Drop missing values, or fill them in with an automated workflow.

 

# modules we'll use
import pandas as pd
import numpy as np

# read in all our data
nfl_data = pd.read_csv("../input/nflplaybyplay2009to2016/NFL Play by Play 2009-2017 (v4).csv")

# set seed for reproducibility
np.random.seed(0) 

# get the number of missing data points per column
missing_values_count = nfl_data.isnull().sum()

# look at the # of missing points in the first ten columns
missing_values_count[0:10]

# how many total missing values do we have?
total_cells = np.product(nfl_data.shape)
total_missing = missing_values_count.sum()

# percent of data that is missing
percent_missing = (total_missing/total_cells) * 100
print(percent_missing)

# "Is this value missing because it wasn't recorded or because it doesn't exist?"

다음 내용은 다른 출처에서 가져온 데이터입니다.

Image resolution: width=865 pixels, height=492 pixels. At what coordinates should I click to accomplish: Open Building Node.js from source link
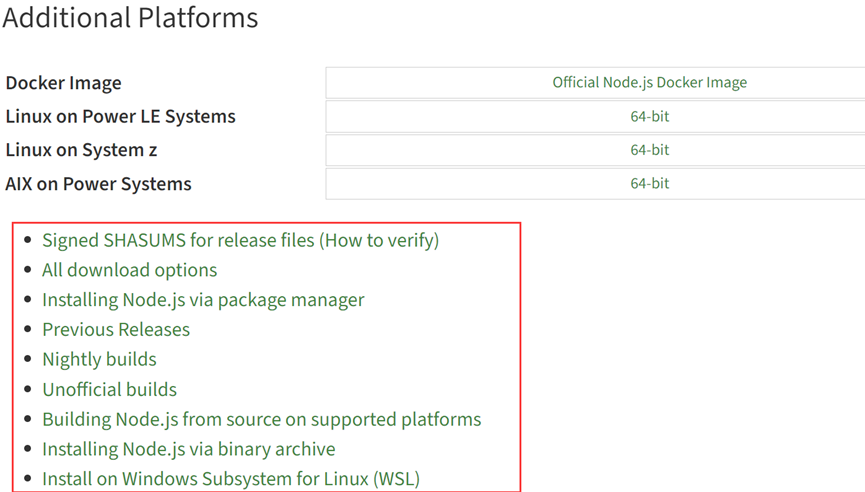(261, 419)
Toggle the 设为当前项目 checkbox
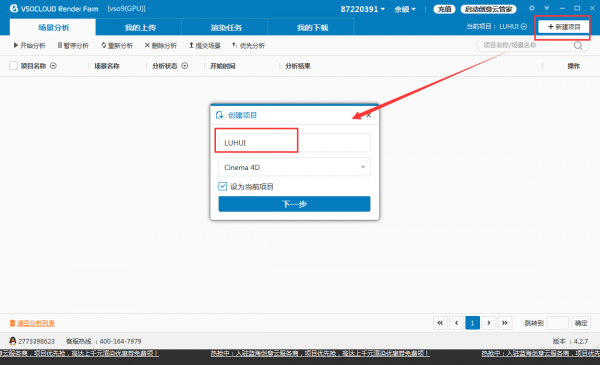600x365 pixels. (222, 186)
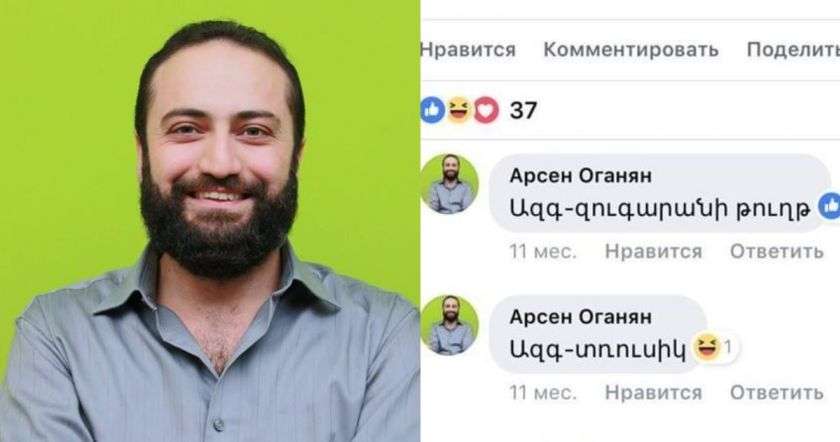Click the post's Нравится button

[x=468, y=49]
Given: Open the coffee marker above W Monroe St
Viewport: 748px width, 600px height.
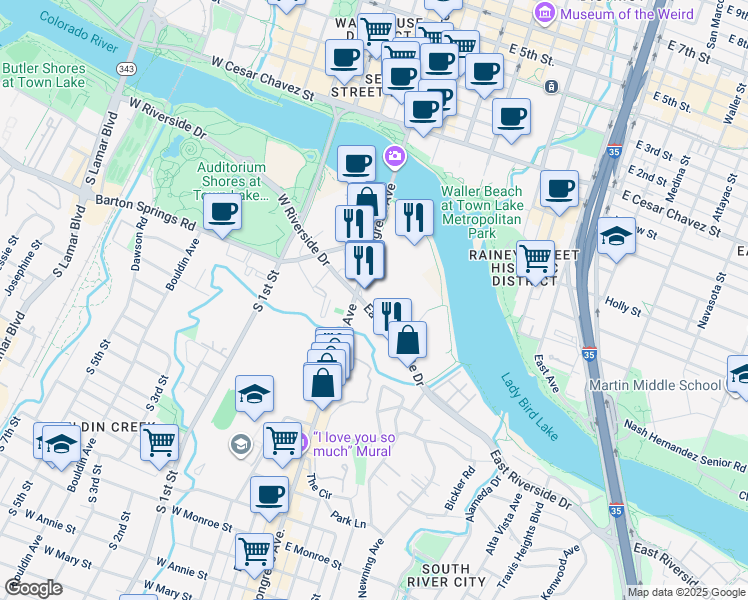Looking at the screenshot, I should click(269, 494).
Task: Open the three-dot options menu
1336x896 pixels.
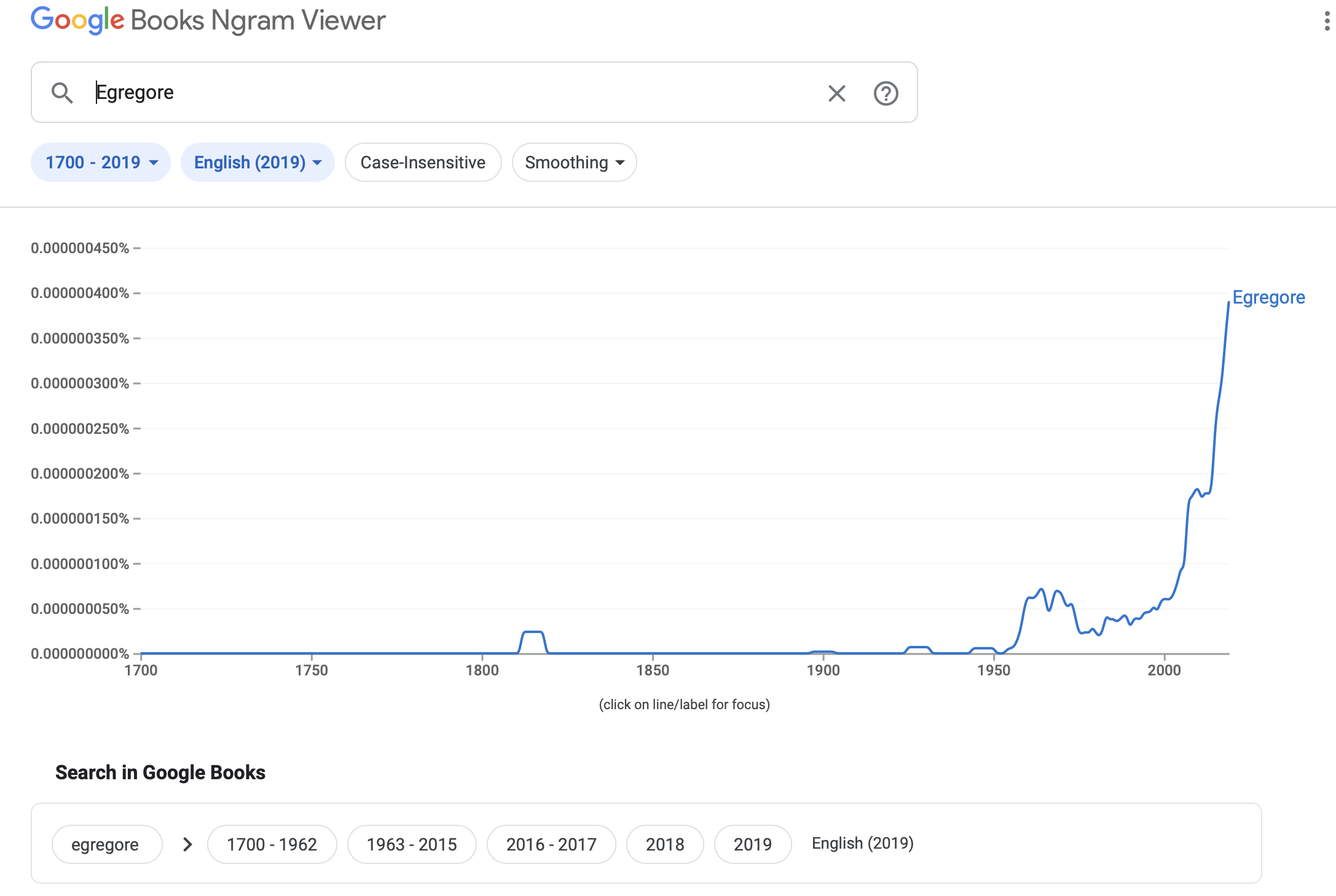Action: point(1327,22)
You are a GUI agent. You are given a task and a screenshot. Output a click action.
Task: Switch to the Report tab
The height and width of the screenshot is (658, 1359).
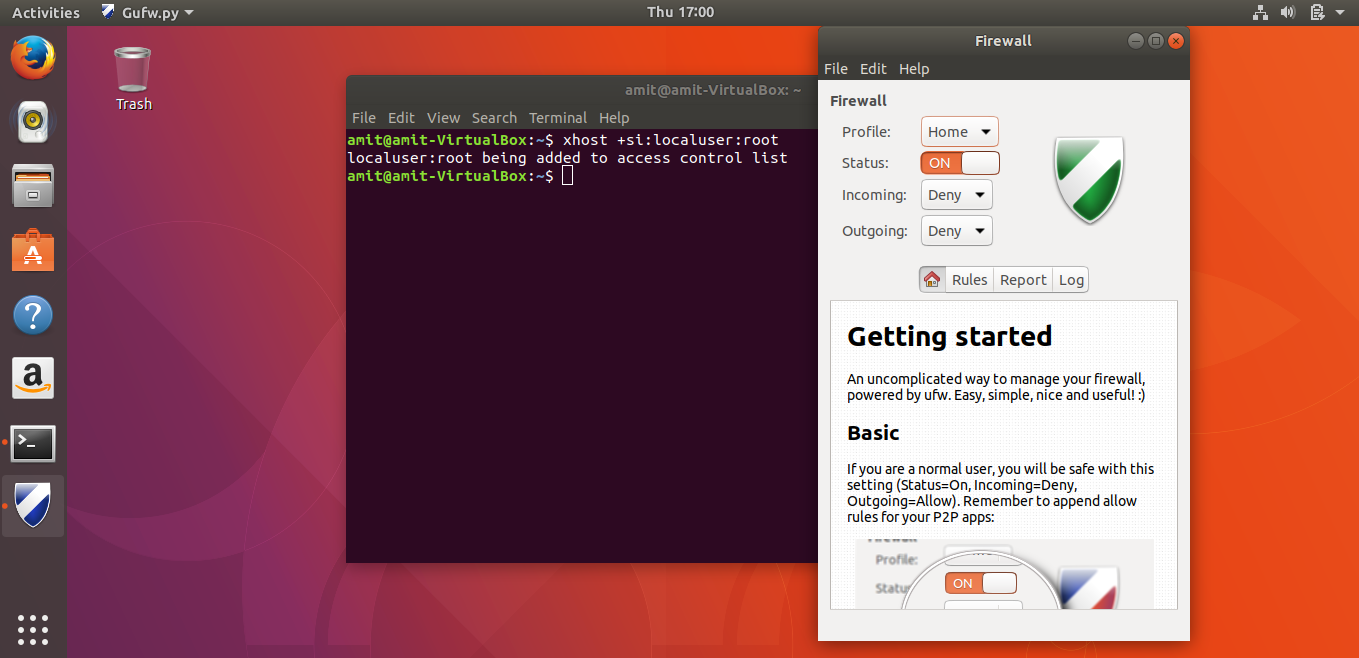[x=1023, y=280]
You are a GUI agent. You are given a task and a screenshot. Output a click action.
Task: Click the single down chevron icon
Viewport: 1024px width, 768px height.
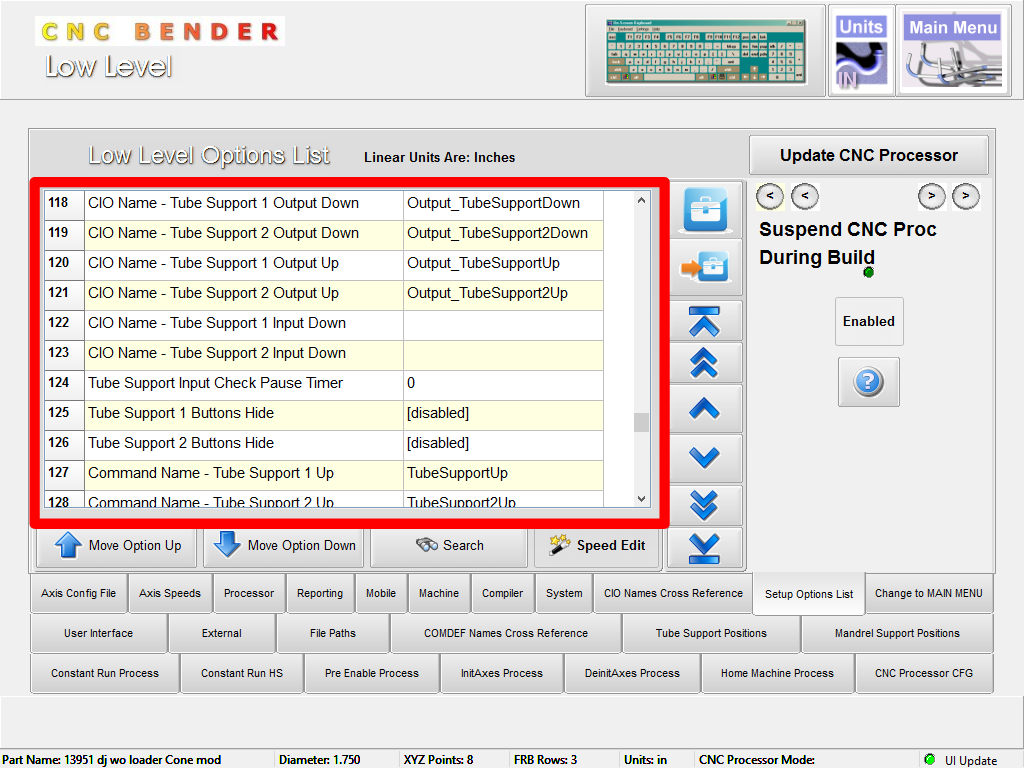click(x=705, y=457)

# remove all the rows that contain a missing value
nfl_data.dropna()

# remove all columns with at least one missing value
columns_with_na_dropped = nfl_data.dropna(axis=1)
columns_with_na_dropped.head()

# just how much data did we lose?
print("Columns in original dataset: %d \n" % nfl_data.shape[1])
print("Columns with na's dropped: %d" % columns_with_na_dropped.shape[1])

# get a small subset of the NFL dataset
subset_nfl_data = nfl_data.loc[:, 'EPA':'Season'].head()
subset_nfl_data

# replace all NA's with 0
subset_nfl_data.fillna(0)

# replace all NA's the value that comes directly after it in the same column, 

# then replace all the remaining na's with 0
subset_nfl_data.fillna(method='bfill', axis=0).fillna(0)

 

2. Scaling and Normalization

Transform numeric variables to have helpful properties.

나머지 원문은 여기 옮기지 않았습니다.